* **Work instructions**: Convert every line in the rows below into a numbered list, leaving out the blank lines.

-- START Data records --

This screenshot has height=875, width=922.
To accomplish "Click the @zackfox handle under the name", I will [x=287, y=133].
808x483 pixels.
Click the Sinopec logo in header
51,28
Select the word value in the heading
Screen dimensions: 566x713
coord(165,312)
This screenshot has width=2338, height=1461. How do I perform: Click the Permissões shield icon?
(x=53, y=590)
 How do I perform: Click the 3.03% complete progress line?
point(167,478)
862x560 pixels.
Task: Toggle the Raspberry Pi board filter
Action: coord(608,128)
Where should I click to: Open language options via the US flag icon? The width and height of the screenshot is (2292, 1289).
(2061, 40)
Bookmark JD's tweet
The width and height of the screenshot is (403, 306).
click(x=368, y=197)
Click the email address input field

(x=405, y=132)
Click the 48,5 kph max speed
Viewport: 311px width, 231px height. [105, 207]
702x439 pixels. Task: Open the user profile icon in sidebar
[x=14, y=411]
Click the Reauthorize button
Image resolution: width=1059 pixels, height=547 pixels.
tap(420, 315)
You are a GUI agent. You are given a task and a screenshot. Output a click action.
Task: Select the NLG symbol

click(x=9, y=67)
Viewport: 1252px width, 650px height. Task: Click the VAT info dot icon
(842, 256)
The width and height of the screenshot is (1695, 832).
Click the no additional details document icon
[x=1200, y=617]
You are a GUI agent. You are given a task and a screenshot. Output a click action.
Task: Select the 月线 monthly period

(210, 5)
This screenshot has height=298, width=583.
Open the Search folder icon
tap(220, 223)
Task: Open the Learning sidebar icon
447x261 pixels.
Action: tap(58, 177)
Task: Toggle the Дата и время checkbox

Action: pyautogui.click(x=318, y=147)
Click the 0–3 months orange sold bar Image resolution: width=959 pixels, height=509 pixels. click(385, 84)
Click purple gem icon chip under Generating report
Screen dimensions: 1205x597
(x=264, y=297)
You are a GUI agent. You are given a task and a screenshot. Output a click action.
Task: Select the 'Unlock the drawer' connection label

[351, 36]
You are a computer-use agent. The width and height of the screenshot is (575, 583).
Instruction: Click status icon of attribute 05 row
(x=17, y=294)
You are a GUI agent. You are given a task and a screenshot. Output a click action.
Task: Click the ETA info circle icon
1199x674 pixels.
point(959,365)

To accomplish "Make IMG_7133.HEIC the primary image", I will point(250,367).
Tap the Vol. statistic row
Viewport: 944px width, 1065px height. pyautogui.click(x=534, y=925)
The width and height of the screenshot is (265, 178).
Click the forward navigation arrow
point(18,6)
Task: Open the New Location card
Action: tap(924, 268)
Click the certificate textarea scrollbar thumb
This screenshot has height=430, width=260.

-- END Data records --

* **Answer to the problem**:
1. This screenshot has height=875, width=922.
2. To accomplish "Click the @zackfox handle under the name", I will [x=287, y=133].
3. 808x483 pixels.
4. Click the Sinopec logo in header
5. 51,28
6. Select the word value in the heading
7. Screen dimensions: 566x713
8. coord(165,312)
9. This screenshot has width=2338, height=1461. How do I perform: Click the Permissões shield icon?
10. (x=53, y=590)
11.  How do I perform: Click the 3.03% complete progress line?
12. point(167,478)
13. 862x560 pixels.
14. Task: Toggle the Raspberry Pi board filter
15. Action: coord(608,128)
16. Where should I click to: Open language options via the US flag icon? The width and height of the screenshot is (2292, 1289).
17. (2061, 40)
18. Bookmark JD's tweet
19. The width and height of the screenshot is (403, 306).
20. click(x=368, y=197)
21. Click the email address input field
22. (x=405, y=132)
23. Click the 48,5 kph max speed
24. Viewport: 311px width, 231px height. [105, 207]
25. 702x439 pixels. Task: Open the user profile icon in sidebar
26. [x=14, y=411]
27. Click the Reauthorize button
28. Image resolution: width=1059 pixels, height=547 pixels.
29. tap(420, 315)
30. You are a GUI agent. You are given a task and a screenshot. Output a click action.
31. Task: Select the NLG symbol
32. click(x=9, y=67)
33. Viewport: 1252px width, 650px height. Task: Click the VAT info dot icon
34. (842, 256)
35. The width and height of the screenshot is (1695, 832).
36. Click the no additional details document icon
37. [x=1200, y=617]
38. You are a GUI agent. You are given a task and a screenshot. Output a click action.
39. Task: Select the 月线 monthly period
40. (210, 5)
41. This screenshot has height=298, width=583.
42. Open the Search folder icon
43. tap(220, 223)
44. Task: Open the Learning sidebar icon
45. 447x261 pixels.
46. Action: tap(58, 177)
47. Task: Toggle the Дата и время checkbox
48. Action: pyautogui.click(x=318, y=147)
49. Click the 0–3 months orange sold bar Image resolution: width=959 pixels, height=509 pixels. click(385, 84)
50. Click purple gem icon chip under Generating report
51. Screen dimensions: 1205x597
52. (x=264, y=297)
53. You are a GUI agent. You are given a task and a screenshot. Output a click action.
54. Task: Select the 'Unlock the drawer' connection label
55. [351, 36]
56. You are a computer-use agent. The width and height of the screenshot is (575, 583).
57. Instruction: Click status icon of attribute 05 row
58. (x=17, y=294)
59. You are a GUI agent. You are given a task and a screenshot. Output a click action.
60. Task: Click the ETA info circle icon
61. 1199x674 pixels.
62. point(959,365)
63. To accomplish "Make IMG_7133.HEIC the primary image", I will point(250,367).
64. Tap the Vol. statistic row
65. Viewport: 944px width, 1065px height. pyautogui.click(x=534, y=925)
66. The width and height of the screenshot is (265, 178).
67. Click the forward navigation arrow
68. point(18,6)
69. Task: Open the New Location card
70. Action: tap(924, 268)
71. Click the certificate textarea scrollbar thumb
72. This screenshot has height=430, width=260.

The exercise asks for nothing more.